* Aim of the exercise *
Copy out nothing but the lines from the one holding "Given: Sort by the Encryption column header" through the end of the entries below, exactly as written and without the pictures.

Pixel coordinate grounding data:
━━━━━━━━━━━━━━━━━━━━
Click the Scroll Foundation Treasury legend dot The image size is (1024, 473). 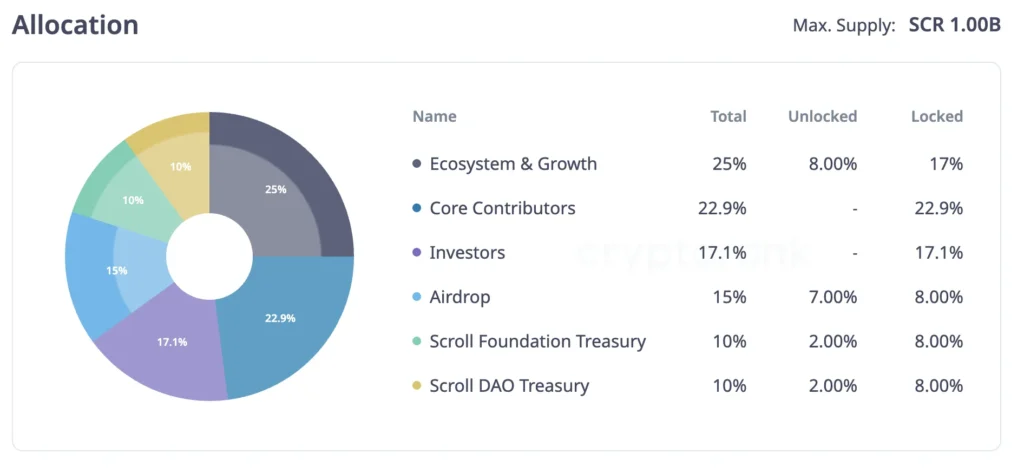click(416, 342)
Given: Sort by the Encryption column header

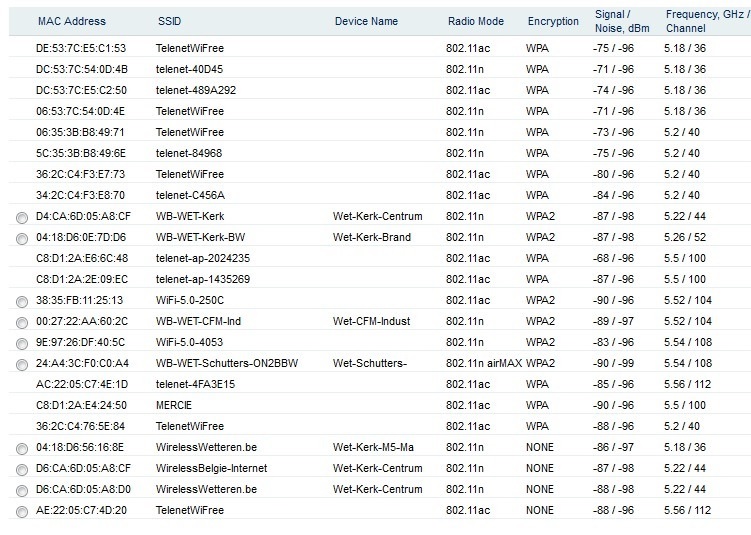Looking at the screenshot, I should tap(553, 21).
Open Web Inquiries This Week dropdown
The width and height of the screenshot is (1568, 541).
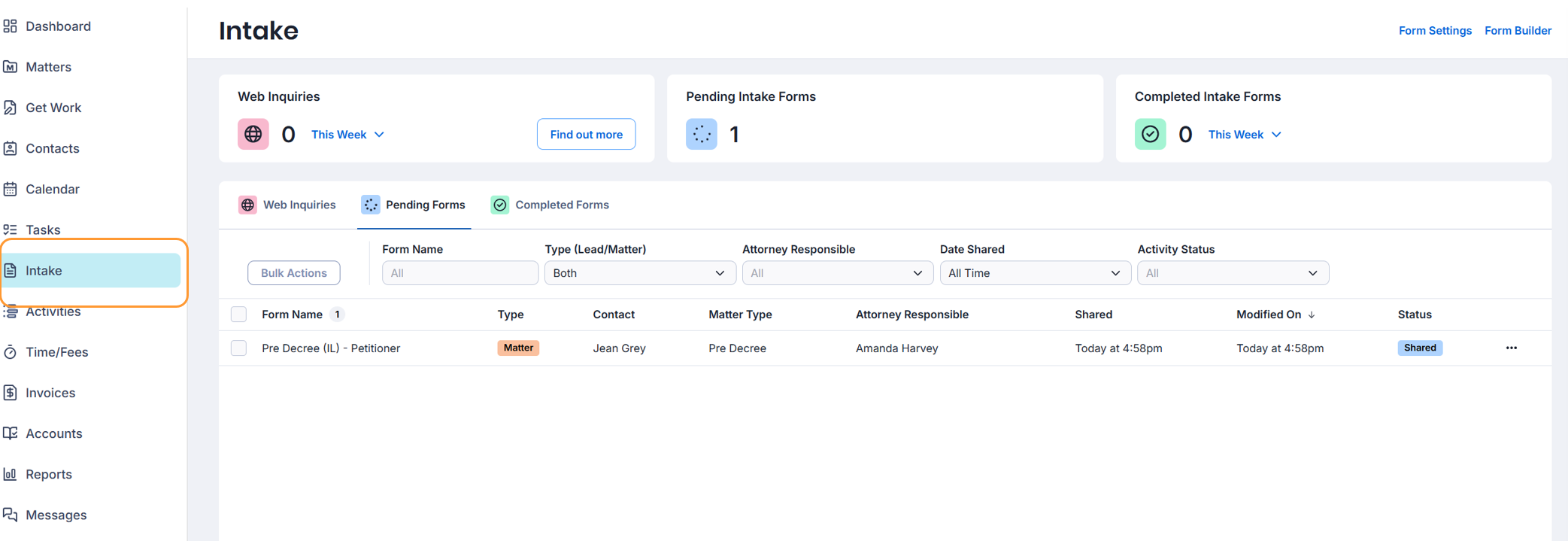(347, 135)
━━━━━━━━━━━━━━━━━━━━
* Final answer *
Given: Sort by the Encryption column header

Looking at the screenshot, I should tap(553, 21).
Open Web Inquiries This Week dropdown
The width and height of the screenshot is (1568, 541).
(347, 135)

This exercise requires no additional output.